◆ INSTRUCTIONS TO FOLLOW
The material below contains a line with "[button] (239, 1497)" and a line with "ABOUT (903, 61)". Copy exactly those two lines and all lines between them.

----

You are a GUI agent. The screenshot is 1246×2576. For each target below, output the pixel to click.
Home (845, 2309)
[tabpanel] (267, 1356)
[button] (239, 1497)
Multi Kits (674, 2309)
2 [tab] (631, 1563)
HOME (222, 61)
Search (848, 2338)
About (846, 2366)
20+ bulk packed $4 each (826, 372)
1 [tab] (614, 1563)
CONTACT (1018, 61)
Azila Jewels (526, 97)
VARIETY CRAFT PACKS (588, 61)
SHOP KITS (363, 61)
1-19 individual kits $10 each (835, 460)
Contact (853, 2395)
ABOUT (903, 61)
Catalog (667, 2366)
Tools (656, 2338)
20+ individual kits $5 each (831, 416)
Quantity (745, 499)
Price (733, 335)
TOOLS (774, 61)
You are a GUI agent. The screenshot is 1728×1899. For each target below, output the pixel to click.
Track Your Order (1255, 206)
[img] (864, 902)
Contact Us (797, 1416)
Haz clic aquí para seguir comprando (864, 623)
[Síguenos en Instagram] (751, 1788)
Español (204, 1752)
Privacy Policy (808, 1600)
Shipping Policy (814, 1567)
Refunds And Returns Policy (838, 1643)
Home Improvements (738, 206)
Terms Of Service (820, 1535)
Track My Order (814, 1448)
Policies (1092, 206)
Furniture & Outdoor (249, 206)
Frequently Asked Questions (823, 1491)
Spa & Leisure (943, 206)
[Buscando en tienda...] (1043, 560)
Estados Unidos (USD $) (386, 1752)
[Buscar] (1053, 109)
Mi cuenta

----

◆ WRITTEN ANSWER
[button] (239, 1497)
Multi Kits (674, 2309)
2 [tab] (631, 1563)
HOME (222, 61)
Search (848, 2338)
About (846, 2366)
20+ bulk packed $4 each (826, 372)
1 [tab] (614, 1563)
CONTACT (1018, 61)
Azila Jewels (526, 97)
VARIETY CRAFT PACKS (588, 61)
SHOP KITS (363, 61)
1-19 individual kits $10 each (835, 460)
Contact (853, 2395)
ABOUT (903, 61)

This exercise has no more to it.